When, actually, he was.
He was thinking about a picture he had seen while he was fucking her. Night-time. A street of ordinary houses. No lights in any of the houses, though. It had been raining in the picture. Even now the sound of a light drizzle came to his ears, scarcely audible, like the movements of insects. The street looked dark, empty, shiny. Halfway down on the left a pink sign flashed on and off … on and off … the only colour, the only life in the surrounding darkness. In neon script it said Goodbye. Just that one word. Staining the wet black tarmac pink. Nice picture. He could have watched it for a long time. It was so monotonous, so precise, so comforting. Very nice picture.
‘Nothing,’ he repeated.
*
The mood lingered.
That night, after Gloria left, he thought about Mary. He stared at the kitchen floor as he thought about her. A colour appeared: yellow. Texture followed and the yellow turned into sand. A silent wind blew and the sand drifted. Something showed through. A fragment of mosaic. He bent down, blew on it. The mosaic grew.

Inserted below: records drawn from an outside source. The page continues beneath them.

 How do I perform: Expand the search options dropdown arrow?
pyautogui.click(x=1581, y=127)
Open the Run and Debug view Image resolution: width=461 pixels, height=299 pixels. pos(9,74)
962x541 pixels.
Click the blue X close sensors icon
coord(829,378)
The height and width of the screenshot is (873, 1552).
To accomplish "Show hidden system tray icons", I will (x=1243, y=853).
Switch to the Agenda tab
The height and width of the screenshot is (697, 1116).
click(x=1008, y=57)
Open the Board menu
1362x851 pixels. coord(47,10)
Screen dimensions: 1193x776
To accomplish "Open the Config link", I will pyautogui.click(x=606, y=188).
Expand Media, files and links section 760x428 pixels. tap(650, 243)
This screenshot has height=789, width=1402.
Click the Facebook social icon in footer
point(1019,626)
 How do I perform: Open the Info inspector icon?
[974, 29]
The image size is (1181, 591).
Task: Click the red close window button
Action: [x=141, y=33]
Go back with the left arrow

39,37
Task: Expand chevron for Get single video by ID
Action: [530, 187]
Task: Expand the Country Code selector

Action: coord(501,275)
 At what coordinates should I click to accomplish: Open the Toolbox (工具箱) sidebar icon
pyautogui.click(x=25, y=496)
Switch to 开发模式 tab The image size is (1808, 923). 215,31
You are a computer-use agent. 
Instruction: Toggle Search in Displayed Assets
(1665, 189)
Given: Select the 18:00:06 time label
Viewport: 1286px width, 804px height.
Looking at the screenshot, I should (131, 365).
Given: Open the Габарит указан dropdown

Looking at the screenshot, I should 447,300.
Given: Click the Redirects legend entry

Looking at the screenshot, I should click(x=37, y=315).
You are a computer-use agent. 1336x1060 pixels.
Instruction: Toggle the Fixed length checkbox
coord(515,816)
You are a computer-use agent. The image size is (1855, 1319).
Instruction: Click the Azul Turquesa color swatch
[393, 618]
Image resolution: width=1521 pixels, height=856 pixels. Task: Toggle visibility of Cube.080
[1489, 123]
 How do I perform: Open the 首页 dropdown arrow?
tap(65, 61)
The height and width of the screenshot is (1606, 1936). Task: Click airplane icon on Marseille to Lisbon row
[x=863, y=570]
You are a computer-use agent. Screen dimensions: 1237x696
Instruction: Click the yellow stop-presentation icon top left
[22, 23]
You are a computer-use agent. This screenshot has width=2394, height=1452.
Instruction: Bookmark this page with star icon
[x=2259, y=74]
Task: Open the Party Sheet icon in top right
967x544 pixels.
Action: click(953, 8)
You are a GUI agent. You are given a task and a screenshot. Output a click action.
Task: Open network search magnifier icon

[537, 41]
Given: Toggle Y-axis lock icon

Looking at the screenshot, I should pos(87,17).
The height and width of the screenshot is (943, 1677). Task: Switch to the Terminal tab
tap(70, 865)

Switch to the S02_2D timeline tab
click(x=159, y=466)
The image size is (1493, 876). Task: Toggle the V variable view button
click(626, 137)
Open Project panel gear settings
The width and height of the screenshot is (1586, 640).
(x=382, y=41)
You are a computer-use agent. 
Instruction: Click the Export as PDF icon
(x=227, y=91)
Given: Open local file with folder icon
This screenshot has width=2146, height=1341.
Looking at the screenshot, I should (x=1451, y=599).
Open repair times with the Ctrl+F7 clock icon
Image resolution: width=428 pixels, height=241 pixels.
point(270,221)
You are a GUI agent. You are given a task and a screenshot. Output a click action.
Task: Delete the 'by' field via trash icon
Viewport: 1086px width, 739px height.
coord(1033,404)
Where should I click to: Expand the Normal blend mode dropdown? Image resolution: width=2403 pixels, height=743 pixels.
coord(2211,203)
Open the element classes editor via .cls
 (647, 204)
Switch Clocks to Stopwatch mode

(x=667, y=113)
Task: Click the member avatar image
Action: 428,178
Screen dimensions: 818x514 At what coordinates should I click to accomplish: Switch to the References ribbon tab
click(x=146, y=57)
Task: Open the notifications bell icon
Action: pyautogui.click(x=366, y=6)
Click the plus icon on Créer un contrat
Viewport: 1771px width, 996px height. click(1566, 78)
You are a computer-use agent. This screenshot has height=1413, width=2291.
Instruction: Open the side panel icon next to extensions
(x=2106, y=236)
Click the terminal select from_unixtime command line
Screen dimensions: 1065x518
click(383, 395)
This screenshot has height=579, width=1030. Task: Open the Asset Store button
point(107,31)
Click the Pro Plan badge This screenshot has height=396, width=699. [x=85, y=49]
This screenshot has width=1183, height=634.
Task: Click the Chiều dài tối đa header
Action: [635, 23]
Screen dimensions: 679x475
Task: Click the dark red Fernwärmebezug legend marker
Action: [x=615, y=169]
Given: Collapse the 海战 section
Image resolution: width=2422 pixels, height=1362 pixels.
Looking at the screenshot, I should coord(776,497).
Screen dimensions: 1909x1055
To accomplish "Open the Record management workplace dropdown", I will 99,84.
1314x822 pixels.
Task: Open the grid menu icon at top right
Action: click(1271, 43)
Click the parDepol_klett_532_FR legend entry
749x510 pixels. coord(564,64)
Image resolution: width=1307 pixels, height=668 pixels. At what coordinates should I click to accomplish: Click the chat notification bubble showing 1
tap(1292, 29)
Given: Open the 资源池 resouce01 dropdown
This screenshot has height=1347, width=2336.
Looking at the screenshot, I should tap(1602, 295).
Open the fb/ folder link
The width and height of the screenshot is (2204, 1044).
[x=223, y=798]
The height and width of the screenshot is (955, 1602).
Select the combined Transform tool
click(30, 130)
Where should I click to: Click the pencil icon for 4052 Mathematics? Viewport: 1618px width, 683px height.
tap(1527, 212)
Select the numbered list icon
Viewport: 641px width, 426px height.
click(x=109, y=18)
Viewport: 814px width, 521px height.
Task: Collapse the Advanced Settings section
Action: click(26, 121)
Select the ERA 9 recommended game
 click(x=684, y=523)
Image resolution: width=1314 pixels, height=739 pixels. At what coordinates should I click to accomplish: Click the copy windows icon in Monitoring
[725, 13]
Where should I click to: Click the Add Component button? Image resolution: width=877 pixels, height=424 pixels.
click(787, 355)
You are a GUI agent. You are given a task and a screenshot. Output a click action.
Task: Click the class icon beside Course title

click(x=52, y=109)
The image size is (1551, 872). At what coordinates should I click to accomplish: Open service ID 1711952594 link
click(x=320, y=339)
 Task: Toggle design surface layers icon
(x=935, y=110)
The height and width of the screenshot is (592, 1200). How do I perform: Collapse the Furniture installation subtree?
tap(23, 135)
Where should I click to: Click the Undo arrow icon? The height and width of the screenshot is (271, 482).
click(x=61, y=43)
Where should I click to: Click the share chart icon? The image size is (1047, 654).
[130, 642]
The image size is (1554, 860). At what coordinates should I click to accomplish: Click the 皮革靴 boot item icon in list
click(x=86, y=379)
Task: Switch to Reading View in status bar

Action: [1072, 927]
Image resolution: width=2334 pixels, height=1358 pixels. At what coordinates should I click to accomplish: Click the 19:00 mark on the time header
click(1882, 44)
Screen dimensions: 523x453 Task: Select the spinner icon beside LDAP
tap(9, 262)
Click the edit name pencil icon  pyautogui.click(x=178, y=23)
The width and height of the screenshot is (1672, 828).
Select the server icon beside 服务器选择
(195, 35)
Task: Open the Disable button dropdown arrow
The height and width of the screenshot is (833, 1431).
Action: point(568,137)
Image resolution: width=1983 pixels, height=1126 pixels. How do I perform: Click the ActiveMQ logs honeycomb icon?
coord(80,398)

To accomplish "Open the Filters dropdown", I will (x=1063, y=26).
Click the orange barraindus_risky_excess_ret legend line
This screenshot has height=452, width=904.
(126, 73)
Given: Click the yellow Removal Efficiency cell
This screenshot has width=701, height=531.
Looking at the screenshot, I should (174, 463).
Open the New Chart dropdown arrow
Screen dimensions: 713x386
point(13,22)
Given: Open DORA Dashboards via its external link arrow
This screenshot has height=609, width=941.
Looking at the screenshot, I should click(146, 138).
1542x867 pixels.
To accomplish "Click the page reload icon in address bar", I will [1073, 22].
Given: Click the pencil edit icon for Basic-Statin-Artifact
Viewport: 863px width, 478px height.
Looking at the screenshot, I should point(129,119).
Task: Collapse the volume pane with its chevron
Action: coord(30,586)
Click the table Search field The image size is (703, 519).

There could be an entire floor here, he thought. He began to remove the grains of sand with a fine toothbrush so as not to damage anything that might be there.
This is ridiculous, he thought some time later, having cleared about forty square feet of mosaic with a toothbrush. There’s probably a whole villa here. First he used a broom, then impatience gave him a shovel. His mind raced on ahead. It came back with the word city. He called in cranes, trucks, bulldozers. He supervised the excavations.